GOAL OF THE EXERCISE: Output exactly the lines that run from the start of the records to the line with "Task: Click 'AWS API Gateway' in first line", counting both ends, and skip the pictures.

EXERCISE INPUT:
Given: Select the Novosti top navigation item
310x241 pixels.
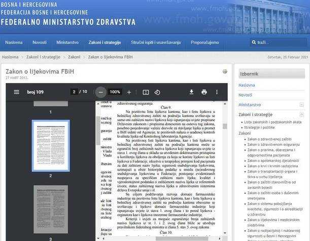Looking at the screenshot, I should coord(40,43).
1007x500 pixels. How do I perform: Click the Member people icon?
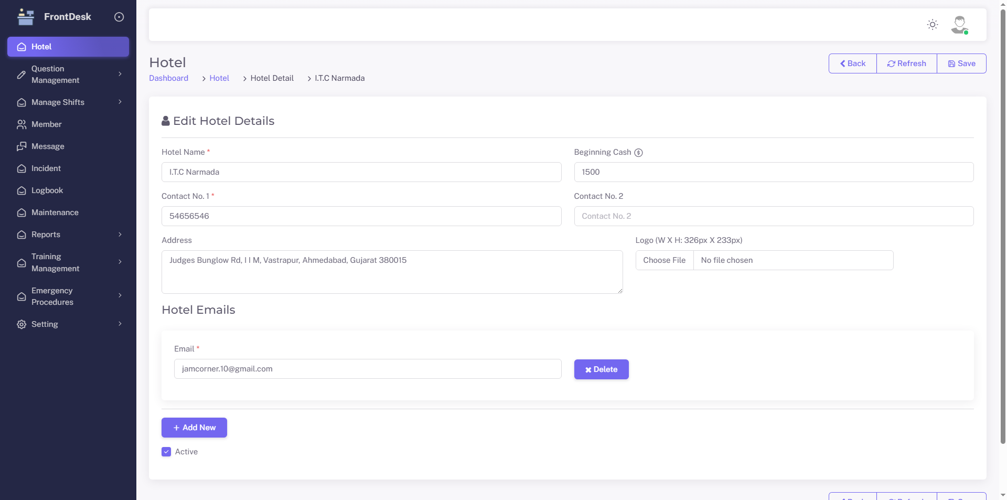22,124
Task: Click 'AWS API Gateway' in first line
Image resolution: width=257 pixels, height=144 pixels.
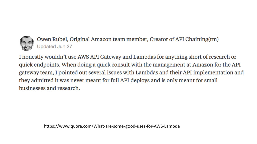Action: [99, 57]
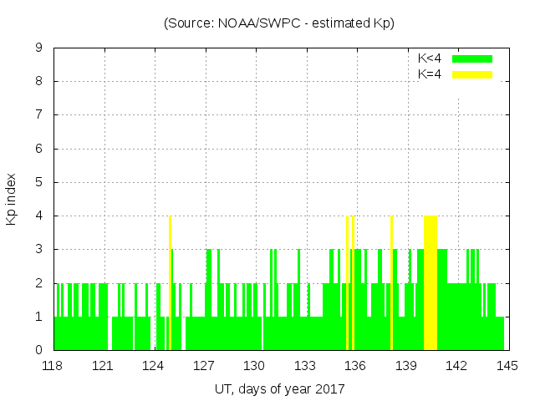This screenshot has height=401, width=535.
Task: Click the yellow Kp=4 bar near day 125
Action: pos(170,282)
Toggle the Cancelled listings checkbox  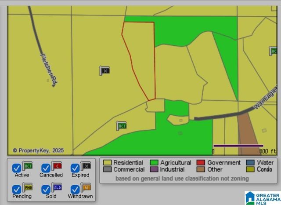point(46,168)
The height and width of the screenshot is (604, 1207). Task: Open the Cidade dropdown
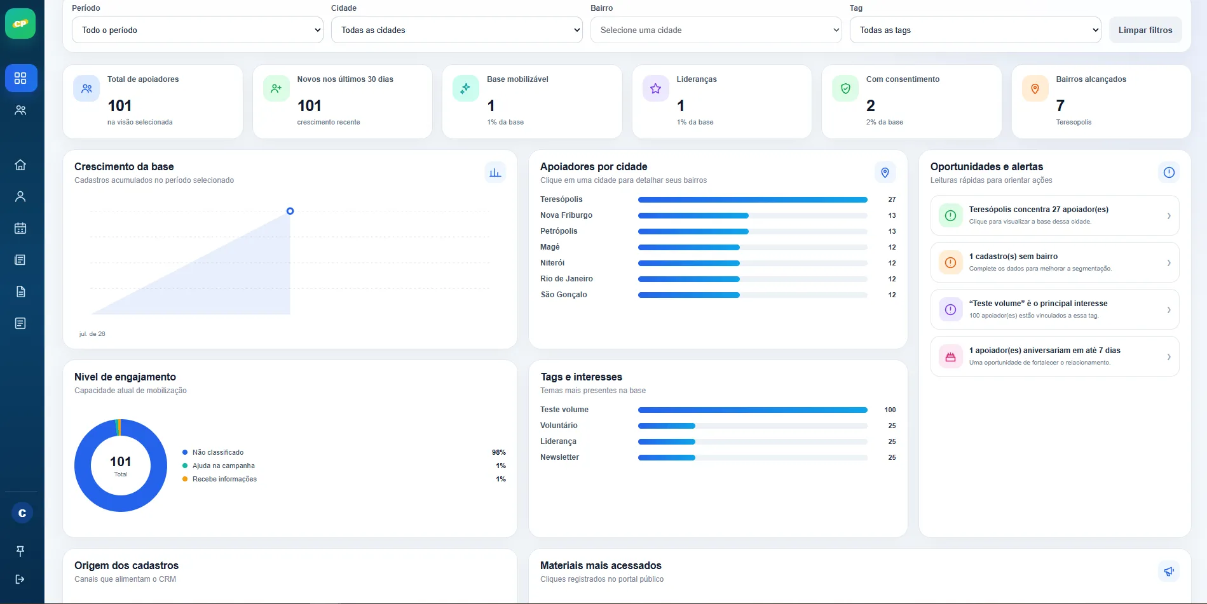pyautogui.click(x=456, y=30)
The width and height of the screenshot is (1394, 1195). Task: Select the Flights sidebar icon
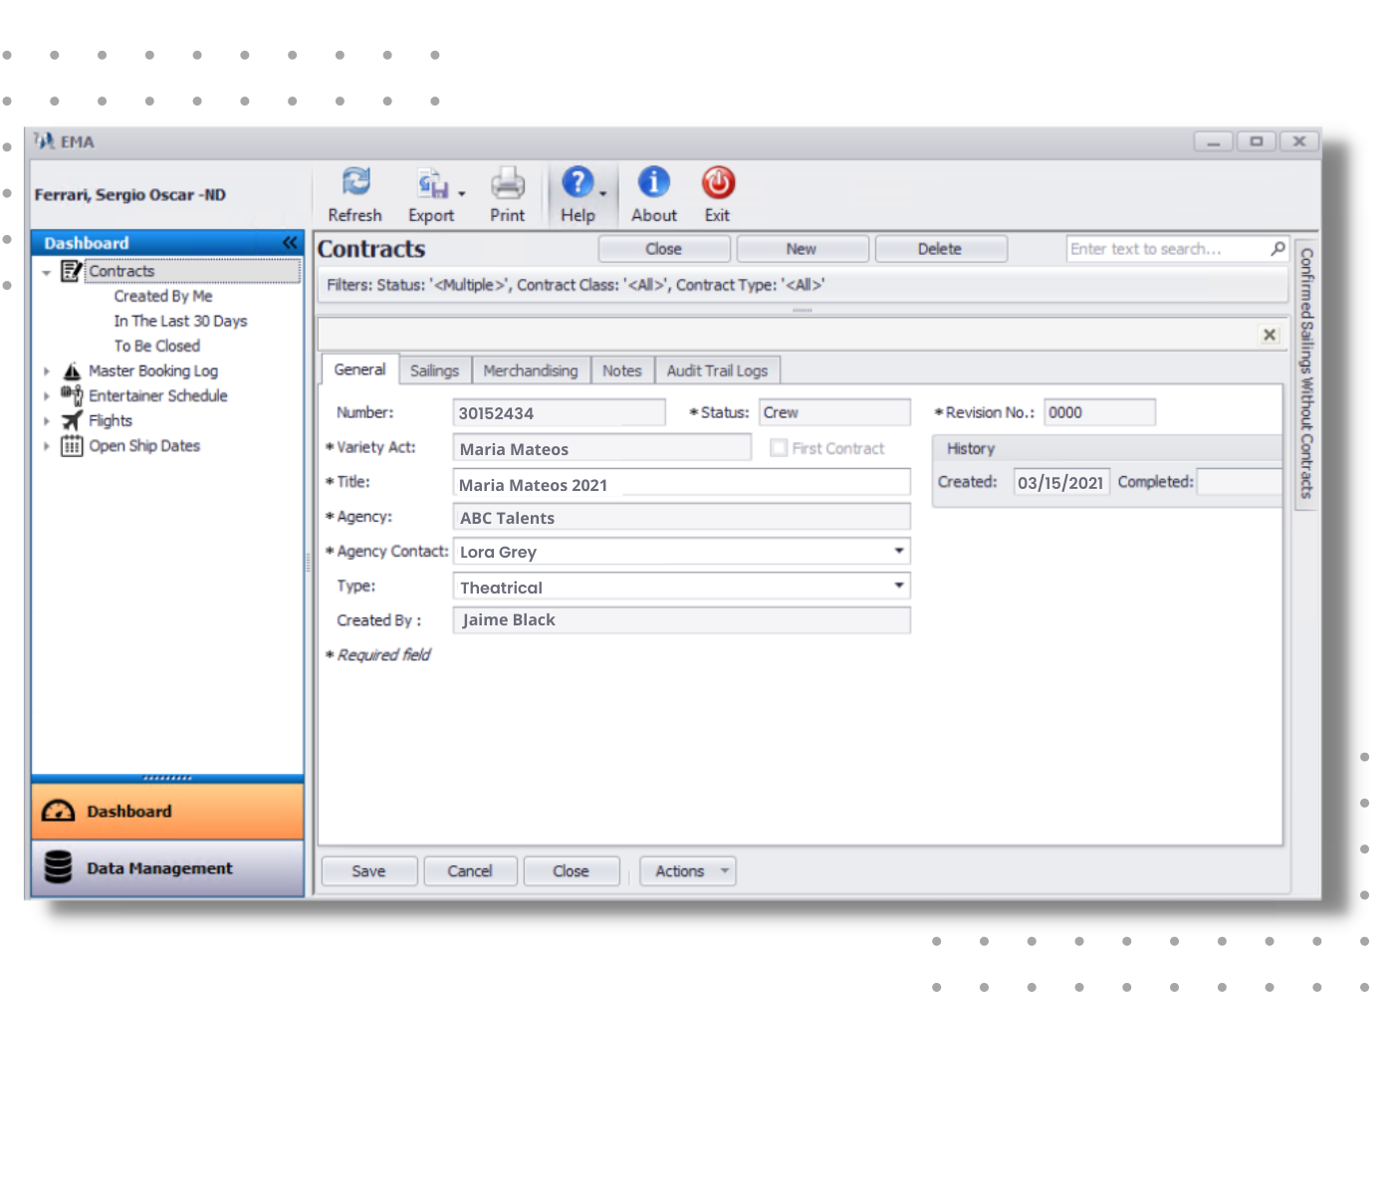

TASK SOLUTION:
Given: Select the Novosti top navigation item
310x241 pixels.
Looking at the screenshot, I should coord(40,43).
1007x500 pixels. How do I perform: Click the Member people icon?
22,124
Task: Click 'AWS API Gateway' in first line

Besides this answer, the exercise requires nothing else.